Unforunately, I cannot find _any_ documentation on wackz on NOW. I've also searched the toasters archive for wackz and didn't find much. In particular, I'd like to know how much downtime I'm going to be saddled with. NA claims that wackz can process 25 million inodes/hour. Given:
viking> df -i Filesystem iused ifree %iused Mounted on /vol/cim0a/ 1057771 2593665 29% /vol/cim0a/
that means the wackz should complete in < 10 minutes. From what I've heard about wack, I find this hard to believe (I've heard stories of wack running for 8+ hours). Or I'm missing something?

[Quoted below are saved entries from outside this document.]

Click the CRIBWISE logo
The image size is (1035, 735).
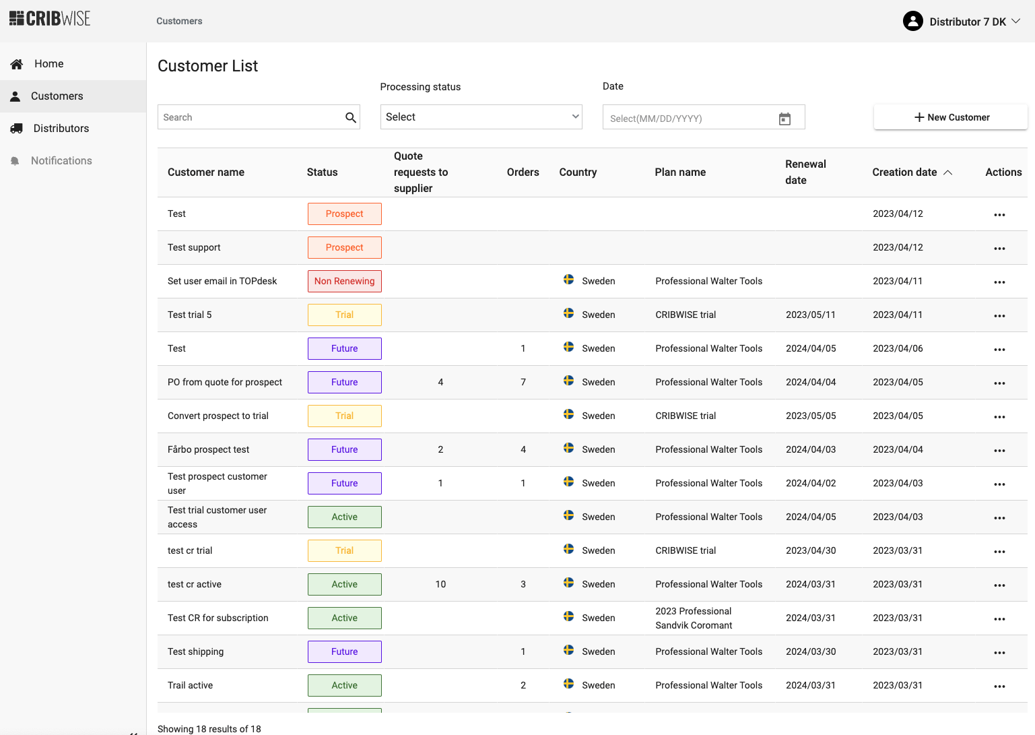pos(50,19)
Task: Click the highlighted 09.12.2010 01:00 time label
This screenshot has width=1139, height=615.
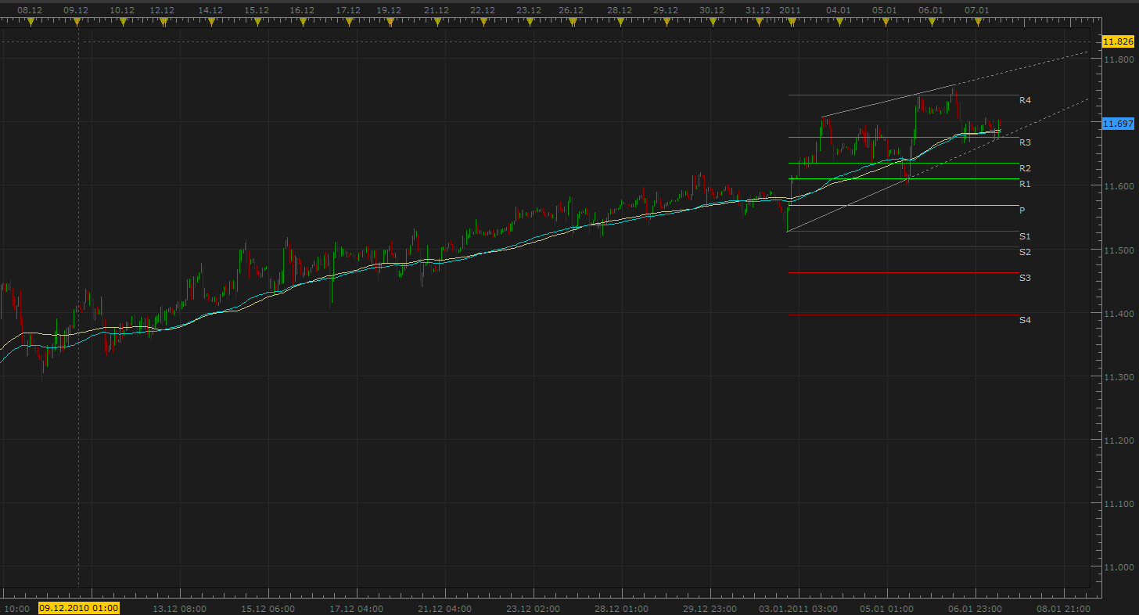Action: tap(79, 608)
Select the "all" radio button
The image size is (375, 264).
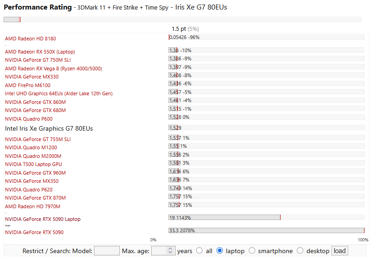[199, 251]
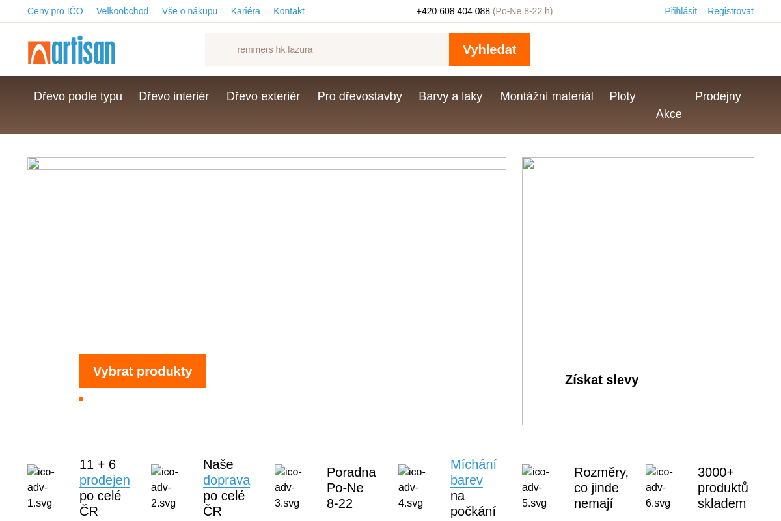Open the Ceny pro IČO link
The width and height of the screenshot is (781, 521).
coord(55,11)
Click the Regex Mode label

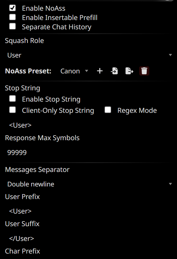(137, 110)
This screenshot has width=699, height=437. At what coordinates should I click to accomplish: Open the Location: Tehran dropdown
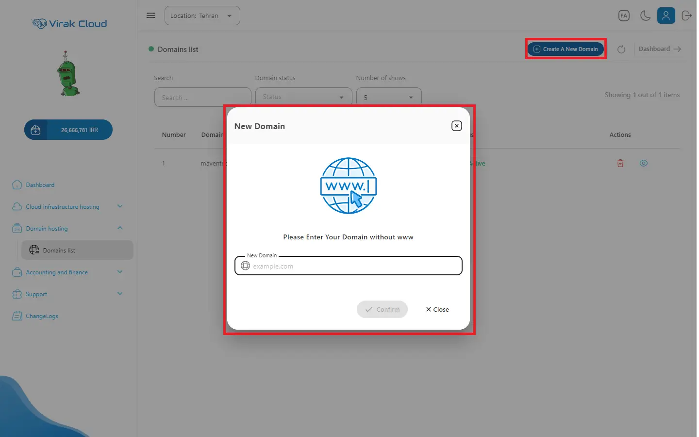tap(202, 16)
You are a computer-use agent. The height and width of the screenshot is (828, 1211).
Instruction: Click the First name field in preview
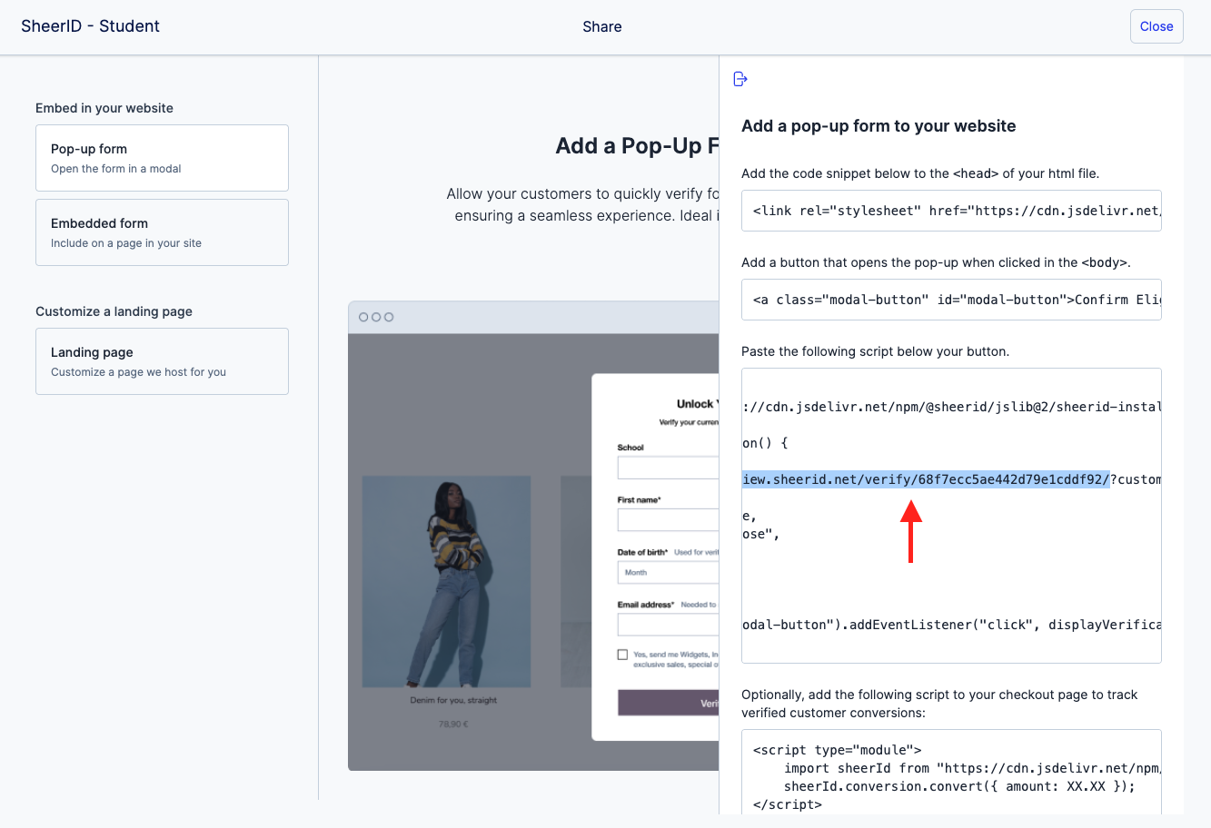668,520
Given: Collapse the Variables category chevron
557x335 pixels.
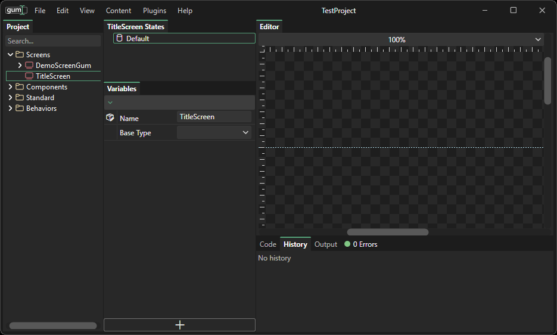Looking at the screenshot, I should 110,103.

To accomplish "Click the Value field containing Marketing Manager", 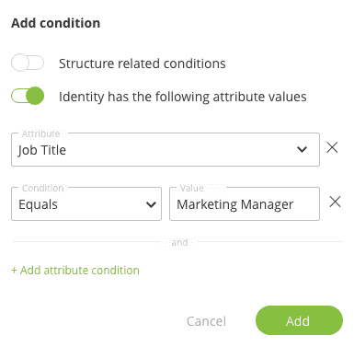I will pos(245,204).
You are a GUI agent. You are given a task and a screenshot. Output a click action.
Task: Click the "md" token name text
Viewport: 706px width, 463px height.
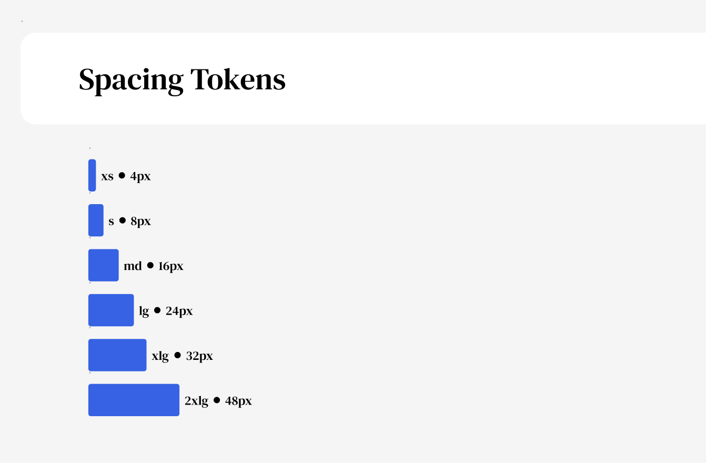[133, 266]
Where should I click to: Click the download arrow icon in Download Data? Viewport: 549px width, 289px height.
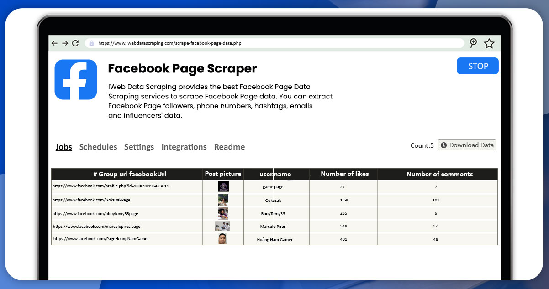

I'm interested in hearing from anyone who has run wackz on a similar configuration and how long it took to complete. This filer has 21 9GB disks. The cim0a volume is composed of 3 raid groups (5+1, 5+1, 4+1). The vol0 volume is composed of a single raid group (1+1).
BTW - I'm still not clear on the difference between wack and wackz. The previous explanation to toasters (wackz runs faster, does things in an optimized fashion) wasn't very enlightening. wack must do something above and beyond wackz (or the other way around), otherwise why would both still be included in DOT?
RFE: It would be nice if the filer could run a wack (read-only) and report inconsistencies so that I could check the file system w/o downtime. If the filer requires an immutable filesystem to run wack, then DOT should allow you to tag a whole volume as read-only.
I'd like to thank Ron Thibault of NA for his assistance so far.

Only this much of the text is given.